Structural comparison of STM1697–stFlhD and YdiV–mgFlhD. (A) Structural superposition of STM1697 and YdiV. The two structures are shown in cartoon mode (YdiV: light yellow, STM1697: green). The FlhD binding sites for STM1697 and YdiV are indicated by circles. (B) Structural superposition of STM1697–stFlhD and YdiV–FlhD. The stFlhD in the STM1697–stFlhD structure is used as the reference structure and YdiV-FlhD is superimposed onto the STM1697–stFlhD complex (stFlhD: blue, mgFlhD: light blue, YdiV: light yellow, STM1697: green). (C) Details of changes in the stFlhD and mgFlhD (stFlhD from Salmonella typhimurium, mgFlhD from Escherichia coli MG1655) in the complex structure.
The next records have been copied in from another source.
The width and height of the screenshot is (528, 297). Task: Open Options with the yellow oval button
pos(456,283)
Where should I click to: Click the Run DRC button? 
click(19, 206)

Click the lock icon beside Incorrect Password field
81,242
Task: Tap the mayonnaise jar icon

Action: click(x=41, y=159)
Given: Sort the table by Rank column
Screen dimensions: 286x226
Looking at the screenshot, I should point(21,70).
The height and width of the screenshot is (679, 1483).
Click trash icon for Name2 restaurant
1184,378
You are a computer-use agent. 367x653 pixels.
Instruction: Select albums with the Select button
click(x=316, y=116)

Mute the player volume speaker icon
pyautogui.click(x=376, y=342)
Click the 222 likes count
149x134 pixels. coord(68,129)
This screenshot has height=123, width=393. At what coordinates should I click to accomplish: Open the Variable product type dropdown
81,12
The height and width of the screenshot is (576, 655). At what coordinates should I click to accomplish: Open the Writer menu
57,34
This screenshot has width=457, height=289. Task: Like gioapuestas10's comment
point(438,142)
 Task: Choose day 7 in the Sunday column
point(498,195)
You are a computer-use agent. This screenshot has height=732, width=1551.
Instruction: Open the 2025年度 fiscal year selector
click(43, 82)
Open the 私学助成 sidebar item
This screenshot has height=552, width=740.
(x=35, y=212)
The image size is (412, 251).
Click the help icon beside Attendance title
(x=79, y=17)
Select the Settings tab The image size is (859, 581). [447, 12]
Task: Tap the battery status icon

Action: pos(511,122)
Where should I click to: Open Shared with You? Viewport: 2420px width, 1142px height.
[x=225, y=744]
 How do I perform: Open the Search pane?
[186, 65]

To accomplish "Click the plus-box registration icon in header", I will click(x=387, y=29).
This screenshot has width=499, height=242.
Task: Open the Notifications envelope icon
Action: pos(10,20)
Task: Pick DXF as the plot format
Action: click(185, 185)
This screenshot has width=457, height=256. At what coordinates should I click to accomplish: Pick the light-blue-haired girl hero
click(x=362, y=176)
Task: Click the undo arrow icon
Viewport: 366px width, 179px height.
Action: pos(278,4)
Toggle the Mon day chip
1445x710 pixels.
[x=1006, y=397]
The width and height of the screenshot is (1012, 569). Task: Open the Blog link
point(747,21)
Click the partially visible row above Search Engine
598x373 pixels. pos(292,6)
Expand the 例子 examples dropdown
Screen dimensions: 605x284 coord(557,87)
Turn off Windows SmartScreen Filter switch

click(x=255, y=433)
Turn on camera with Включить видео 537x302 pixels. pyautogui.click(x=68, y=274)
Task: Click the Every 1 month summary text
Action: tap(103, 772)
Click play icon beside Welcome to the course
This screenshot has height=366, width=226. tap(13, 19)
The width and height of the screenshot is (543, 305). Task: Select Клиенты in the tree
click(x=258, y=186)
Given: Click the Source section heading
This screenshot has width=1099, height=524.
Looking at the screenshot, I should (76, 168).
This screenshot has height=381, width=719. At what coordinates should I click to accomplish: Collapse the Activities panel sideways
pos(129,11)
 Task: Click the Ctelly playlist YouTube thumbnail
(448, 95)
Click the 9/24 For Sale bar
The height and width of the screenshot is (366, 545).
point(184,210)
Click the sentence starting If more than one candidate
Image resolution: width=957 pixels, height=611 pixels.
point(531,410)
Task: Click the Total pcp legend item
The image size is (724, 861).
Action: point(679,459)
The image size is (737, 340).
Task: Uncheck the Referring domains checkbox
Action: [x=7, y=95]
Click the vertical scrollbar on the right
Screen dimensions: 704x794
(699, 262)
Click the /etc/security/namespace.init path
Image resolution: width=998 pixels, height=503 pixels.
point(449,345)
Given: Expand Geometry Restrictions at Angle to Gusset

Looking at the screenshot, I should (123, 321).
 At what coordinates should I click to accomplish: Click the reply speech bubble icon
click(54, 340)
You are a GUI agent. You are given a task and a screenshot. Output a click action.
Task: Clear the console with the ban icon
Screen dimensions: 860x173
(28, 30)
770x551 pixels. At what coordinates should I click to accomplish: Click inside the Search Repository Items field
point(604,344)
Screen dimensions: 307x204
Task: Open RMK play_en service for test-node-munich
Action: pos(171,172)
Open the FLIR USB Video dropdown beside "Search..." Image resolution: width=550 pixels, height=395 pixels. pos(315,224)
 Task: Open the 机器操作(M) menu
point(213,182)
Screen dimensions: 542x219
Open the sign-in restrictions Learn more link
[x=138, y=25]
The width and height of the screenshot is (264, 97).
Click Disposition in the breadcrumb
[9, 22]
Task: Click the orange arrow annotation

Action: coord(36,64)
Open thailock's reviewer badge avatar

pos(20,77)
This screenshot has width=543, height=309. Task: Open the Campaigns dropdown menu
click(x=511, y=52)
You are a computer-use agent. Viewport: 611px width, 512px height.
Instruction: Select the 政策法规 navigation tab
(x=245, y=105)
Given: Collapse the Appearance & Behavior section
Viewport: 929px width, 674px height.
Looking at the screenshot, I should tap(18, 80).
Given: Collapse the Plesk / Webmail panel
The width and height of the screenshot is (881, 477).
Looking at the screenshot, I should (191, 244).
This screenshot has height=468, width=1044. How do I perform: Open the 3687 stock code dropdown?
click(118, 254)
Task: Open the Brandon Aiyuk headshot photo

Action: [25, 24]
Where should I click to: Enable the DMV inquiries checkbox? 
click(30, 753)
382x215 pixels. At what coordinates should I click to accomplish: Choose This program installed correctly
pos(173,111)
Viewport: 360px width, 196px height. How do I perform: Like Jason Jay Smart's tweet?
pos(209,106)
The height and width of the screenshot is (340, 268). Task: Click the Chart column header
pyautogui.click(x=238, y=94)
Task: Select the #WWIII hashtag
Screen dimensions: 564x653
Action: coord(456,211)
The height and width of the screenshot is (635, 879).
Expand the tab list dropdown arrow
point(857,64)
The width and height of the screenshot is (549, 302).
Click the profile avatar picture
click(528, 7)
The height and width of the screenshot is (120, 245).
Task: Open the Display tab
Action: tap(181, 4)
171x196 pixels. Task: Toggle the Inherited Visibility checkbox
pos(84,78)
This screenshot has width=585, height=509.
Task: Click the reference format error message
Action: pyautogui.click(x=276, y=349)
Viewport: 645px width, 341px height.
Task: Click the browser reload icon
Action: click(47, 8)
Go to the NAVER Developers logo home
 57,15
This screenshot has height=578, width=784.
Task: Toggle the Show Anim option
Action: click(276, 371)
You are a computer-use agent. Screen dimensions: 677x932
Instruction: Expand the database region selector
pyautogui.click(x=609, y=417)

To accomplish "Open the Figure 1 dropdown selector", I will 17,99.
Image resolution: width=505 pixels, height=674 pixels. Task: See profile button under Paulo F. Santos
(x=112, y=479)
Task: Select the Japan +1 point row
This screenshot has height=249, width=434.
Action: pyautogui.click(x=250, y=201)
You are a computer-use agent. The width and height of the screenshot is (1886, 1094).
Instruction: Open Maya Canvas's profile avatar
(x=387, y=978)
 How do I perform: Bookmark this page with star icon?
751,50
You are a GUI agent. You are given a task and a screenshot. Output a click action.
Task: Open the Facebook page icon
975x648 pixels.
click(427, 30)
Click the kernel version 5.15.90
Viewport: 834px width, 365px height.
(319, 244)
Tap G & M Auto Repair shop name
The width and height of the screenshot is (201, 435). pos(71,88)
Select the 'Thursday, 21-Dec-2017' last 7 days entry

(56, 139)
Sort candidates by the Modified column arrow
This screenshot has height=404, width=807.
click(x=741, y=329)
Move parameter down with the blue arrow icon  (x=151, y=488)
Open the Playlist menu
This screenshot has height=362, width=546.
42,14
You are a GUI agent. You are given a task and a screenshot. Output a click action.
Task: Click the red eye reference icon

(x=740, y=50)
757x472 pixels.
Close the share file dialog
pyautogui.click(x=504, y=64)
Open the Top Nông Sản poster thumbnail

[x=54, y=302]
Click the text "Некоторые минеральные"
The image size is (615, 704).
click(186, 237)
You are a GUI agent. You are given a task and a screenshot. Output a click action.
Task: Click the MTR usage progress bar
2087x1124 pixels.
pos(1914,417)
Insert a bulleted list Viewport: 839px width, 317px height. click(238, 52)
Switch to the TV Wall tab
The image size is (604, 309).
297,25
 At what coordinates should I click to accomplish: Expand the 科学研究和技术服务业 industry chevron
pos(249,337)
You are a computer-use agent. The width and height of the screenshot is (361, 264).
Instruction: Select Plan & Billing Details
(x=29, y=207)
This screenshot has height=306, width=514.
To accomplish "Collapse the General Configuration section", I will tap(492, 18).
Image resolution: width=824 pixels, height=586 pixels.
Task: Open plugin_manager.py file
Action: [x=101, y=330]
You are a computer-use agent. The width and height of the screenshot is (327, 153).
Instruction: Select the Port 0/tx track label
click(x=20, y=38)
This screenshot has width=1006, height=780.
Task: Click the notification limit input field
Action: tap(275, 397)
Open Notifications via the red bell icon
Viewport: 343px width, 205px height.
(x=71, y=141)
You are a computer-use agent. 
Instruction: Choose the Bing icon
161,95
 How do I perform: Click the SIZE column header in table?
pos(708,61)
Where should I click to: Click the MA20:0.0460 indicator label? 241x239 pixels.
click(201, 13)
Residues located in the interface are shown in stick mode with different colors (stFlhD: hotpink, mgFlhD: blue). The positional changes of the side-chains of 14Y and 26R are indicated by arrows. (D) The structure of FlhD₄C₂ is used as a model, and STM1697–stFlhD and YdiV–FlhD are separately superimposed onto the third FlhD molecule of FlhD₄C₂ (STM1697: orange, YdiV: yellow, FlhD: blue). Whole structures are shown in cartoon mode. The right figure presents a close-up view of the interface between the second and the third FlhD molecules of FlhD₄C₂. All interfaces are overlapped, and the interface of YdiV–FlhD shows more interactions than STM1697–stFlhD and D2–D3. (E) STM1697 and FlhD₄C₂ cannot form the (STM1697)₄ FlhD₄C₂ hetero-decamer. Size-exclusion chromatography (SEC) results of the 2:1 and 5:1 mixtures of STM1697 and FlhD₄C₂. The STM1344 and FlhD₄C₂ mixture is used as a positive control because it forms the (STM1344)₄ FlhD₄C₂ hetero-decamer in vitro. FlhD₄C₂ alone is used as another control. The elution volume of every peak value is marked in the corresponding colors. STM1697₂FlhD₄C₂ complex appeared in solution, but no hetero-decamer formed when the ratio of STM1697 and FlhD₄C₂ reached 5:1. The right figure presents the model of the STM1697₂FlhD₄C₂ hetero-hexamer.